Note: The embedding matrix is weight-tied with lm_head (tie_word_embeddings=True), so the 67M embedding parameters are not double-counted. Conv blocks are slightly larger than attention blocks per-layer because the gating mechanism requires three projections (B, C, h~) rather than Q, K, V -- but convolve at O(n) cost instead of O(n²).

Key Architectural Innovations

Gated Short Convolution as Primary Token Mixer 62.5% of layers use depthwise convolution with input-dependent multiplicative gating instead of attention. The gating formula o = Linear(C * Conv_k(B * h~)) where B, C, h~ are all linear projections of the input provides data-dependent routing at O(n) cost. Hardware-in-the-loop search confirmed this beats SSMs, linear attention, and extra convolution variants on this model size.

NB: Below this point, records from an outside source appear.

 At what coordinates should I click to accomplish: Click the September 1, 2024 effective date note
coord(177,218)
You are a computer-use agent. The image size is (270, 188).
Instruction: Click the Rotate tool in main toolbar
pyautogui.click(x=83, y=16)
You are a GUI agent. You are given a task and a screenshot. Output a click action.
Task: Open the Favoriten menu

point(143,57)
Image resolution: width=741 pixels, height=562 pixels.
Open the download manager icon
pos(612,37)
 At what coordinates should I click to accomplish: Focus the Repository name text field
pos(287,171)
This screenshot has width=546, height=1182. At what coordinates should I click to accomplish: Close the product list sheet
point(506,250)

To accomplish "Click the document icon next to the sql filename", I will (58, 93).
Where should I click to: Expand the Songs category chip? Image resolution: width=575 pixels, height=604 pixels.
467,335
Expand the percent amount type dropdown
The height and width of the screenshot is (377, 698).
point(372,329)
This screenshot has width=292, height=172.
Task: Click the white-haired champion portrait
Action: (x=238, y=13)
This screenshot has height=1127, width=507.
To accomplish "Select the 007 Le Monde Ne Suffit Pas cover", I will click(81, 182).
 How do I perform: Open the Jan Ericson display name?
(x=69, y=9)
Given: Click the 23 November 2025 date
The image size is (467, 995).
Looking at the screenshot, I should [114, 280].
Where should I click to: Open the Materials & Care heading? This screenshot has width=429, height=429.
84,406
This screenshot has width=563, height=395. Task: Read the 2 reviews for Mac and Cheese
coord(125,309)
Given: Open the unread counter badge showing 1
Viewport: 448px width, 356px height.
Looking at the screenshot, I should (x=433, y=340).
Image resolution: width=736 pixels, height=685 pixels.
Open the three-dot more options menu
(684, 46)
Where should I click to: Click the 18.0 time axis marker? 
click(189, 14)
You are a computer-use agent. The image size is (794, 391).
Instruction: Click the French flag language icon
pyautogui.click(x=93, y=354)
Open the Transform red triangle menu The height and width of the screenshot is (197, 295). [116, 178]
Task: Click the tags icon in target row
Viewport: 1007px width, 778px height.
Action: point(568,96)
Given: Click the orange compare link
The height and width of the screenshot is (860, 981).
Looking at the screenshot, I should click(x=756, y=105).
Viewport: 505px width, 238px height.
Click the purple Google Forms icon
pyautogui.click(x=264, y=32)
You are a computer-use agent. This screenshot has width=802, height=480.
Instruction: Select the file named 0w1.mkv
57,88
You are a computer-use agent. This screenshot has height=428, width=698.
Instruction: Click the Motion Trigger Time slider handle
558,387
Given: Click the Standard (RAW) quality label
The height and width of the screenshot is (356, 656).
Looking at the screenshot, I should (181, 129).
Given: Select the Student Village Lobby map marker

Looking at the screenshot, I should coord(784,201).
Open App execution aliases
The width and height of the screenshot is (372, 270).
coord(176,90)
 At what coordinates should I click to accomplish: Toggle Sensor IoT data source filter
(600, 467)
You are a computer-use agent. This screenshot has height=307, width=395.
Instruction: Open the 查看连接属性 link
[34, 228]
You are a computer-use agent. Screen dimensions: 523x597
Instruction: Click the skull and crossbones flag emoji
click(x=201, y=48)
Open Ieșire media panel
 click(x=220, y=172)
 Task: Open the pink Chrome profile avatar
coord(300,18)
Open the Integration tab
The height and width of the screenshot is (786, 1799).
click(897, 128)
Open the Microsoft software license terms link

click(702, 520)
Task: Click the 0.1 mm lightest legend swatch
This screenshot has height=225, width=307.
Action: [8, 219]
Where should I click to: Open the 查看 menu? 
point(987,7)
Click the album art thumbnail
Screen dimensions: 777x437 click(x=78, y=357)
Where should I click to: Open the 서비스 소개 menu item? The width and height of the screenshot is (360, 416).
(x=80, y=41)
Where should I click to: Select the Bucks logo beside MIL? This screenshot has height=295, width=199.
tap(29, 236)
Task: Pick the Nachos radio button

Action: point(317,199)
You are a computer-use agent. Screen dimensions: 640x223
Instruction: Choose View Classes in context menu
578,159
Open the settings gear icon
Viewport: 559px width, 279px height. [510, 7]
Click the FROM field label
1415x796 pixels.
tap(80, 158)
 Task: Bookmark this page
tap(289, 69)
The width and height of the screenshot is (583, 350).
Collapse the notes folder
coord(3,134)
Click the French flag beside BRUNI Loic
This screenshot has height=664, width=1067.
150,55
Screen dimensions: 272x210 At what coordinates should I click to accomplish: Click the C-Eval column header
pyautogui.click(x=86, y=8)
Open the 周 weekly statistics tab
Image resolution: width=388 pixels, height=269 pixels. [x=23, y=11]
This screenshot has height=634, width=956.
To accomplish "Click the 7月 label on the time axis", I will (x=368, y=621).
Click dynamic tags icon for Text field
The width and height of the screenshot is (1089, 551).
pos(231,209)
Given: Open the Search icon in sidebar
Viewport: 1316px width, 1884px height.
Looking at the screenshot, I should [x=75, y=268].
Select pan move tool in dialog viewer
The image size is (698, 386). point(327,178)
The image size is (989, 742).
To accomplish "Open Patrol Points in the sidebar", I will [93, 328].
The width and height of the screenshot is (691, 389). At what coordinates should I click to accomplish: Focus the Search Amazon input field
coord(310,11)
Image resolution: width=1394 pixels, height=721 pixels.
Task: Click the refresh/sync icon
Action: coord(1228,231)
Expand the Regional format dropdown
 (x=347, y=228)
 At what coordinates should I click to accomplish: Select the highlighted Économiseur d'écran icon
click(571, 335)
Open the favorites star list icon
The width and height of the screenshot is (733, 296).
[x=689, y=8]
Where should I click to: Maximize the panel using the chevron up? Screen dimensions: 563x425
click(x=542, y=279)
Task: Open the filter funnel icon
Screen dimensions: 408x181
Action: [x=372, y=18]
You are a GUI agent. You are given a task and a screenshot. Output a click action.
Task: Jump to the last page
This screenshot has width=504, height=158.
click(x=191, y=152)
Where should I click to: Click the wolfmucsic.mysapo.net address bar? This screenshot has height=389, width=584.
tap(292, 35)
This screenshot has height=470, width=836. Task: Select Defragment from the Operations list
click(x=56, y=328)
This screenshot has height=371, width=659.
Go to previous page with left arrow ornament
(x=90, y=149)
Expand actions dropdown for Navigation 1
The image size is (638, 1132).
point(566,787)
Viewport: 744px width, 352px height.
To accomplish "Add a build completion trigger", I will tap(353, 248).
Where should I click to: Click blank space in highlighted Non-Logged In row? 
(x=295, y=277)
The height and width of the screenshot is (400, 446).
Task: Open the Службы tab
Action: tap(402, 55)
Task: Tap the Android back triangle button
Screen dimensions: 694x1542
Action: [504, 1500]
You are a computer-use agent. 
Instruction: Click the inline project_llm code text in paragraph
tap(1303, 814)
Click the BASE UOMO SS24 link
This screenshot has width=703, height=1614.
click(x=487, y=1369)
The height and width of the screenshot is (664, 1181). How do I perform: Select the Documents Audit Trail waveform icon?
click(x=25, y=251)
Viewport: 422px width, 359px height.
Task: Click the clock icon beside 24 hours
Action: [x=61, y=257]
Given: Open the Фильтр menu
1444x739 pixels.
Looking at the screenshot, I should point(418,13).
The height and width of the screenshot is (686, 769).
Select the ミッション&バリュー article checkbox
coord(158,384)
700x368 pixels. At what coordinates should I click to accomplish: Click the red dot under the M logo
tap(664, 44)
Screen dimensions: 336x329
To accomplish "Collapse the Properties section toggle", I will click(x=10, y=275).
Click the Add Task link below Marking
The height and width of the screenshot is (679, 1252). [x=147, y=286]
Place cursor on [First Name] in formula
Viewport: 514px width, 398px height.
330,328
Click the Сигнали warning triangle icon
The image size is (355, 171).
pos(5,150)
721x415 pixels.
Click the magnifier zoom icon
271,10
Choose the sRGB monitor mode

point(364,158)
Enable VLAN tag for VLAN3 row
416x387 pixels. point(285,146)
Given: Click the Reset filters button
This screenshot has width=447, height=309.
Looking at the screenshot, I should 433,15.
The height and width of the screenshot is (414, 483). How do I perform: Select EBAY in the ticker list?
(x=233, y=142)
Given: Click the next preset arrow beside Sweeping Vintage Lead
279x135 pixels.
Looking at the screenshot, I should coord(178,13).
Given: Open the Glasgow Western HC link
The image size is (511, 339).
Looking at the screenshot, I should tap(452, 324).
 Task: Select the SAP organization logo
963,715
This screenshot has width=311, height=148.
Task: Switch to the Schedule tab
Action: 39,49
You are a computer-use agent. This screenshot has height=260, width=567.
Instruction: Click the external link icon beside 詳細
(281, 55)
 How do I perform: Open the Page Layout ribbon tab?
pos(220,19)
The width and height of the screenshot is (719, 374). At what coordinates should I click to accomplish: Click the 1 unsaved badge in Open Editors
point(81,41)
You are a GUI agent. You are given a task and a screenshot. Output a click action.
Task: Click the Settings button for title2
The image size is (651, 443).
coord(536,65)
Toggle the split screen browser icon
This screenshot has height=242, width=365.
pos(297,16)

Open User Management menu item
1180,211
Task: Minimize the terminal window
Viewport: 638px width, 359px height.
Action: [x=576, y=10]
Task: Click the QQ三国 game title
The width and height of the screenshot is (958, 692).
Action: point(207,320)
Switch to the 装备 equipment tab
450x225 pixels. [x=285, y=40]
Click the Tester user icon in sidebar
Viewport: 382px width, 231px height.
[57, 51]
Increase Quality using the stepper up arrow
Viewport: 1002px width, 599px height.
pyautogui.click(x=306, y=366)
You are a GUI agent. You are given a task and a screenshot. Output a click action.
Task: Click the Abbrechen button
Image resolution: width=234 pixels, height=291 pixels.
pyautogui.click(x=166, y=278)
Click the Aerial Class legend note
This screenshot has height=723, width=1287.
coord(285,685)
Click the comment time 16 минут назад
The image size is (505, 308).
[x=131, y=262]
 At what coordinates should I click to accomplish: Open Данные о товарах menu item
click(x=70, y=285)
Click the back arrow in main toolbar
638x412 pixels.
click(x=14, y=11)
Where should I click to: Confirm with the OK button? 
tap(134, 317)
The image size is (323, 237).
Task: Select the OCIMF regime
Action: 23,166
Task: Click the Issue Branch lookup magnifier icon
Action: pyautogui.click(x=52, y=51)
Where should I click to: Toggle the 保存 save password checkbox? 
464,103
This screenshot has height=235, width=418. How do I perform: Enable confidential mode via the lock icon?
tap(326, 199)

Minimal Hybrid Design (37.5% Attention) Only 6 of 16 layers use attention, placed to provide long-range retrieval where convolutions fail. This is architecturally distinct from Mamba (100% SSM), Jamba (interleaved SSM+attention), or standard transformers (100% attention). The ratio was determined empirically -- more attention layers did not improve quality on this model scale.
PixelUnshuffle Vision-Language Projection Instead of flattening vision features or using cross-attention, LFM2.5-VL applies a PixelUnshuffle operation that reshapes (B, W, H, C) to (B, H/2, W/2, C*4), expanding channel dimension while preserving spatial locality. This feeds into a 2-layer MLP projector (3072 → 2560 → 1024). The approach reduces visual tokens by 4x while keeping local spatial relationships intact.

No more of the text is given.